Gestational vitamin B deficiency leads to homocysteine-associated brain apoptosis and alters neurobehavioral development in rats.
Fiche publication
Date publication
février 2007
Auteurs
Membres identifiés du Cancéropôle Est :
Pr GUEANT Jean-Louis
Tous les auteurs :
Blaise SA, Nedelec E, Schroeder H, Alberto JM, Bossenmeyer-Pourie C, Gueant JL, Daval JL
Lien Pubmed
Résumé
Hyperhomocysteinemia has been identified as a risk factor for neurological disorders. To study the influence of early deficiency in nutritional determinants of hyperhomocysteinemia on the developing rat brain, dams were fed a standard diet or a diet lacking methyl groups during gestation and lactation.

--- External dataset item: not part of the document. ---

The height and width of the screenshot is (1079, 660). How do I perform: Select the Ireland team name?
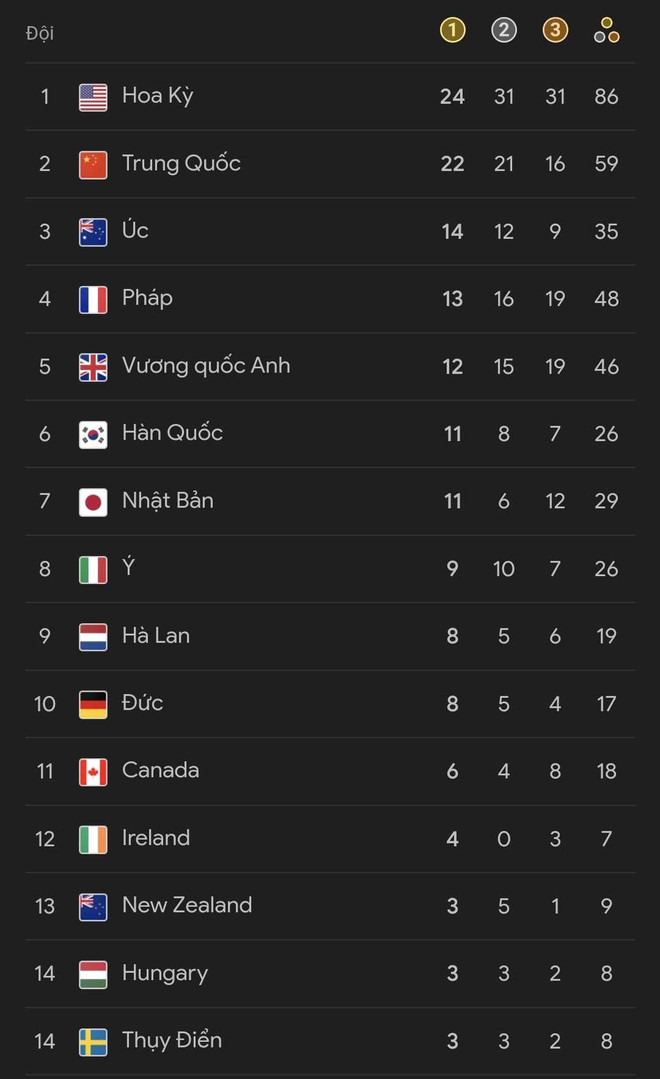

Homocysteinemia progressively increased in the offspring of the deficient group and at 21 days reached 13.3+/-3.7 micromol/L versus 6.8+/-0.3 micromol/L in controls. Homocysteine accumulated in both neurons and astrocytes of selective brain structures including the hippocampus, the cerebellum, the striatum, and the neurogenic subventricular zone. Most homocysteine-positive cells expressed p53 and displayed fragmented DNA indicative of apoptosis. Righting reflex and negative geotaxis revealed a delay in the onset of integration capacities in the deficient group. Between 19 and 21 days, a poorer success score was recorded in deficient animals in a locomotor coordination test. A switch to normal food after weaning allowed restoration of normal homocysteinemia. Nevertheless, at 80 days of age, the exploratory behavior in the elevated-plus maze and the learning and memory behavior in the eight-arm maze revealed that early vitamin B deprivation is associated with persistent functional disabilities, possibly resulting from the ensuing neurotoxic effects of homocysteine.
Référence
Am J Pathol. 2007 Feb;170(2):667-79.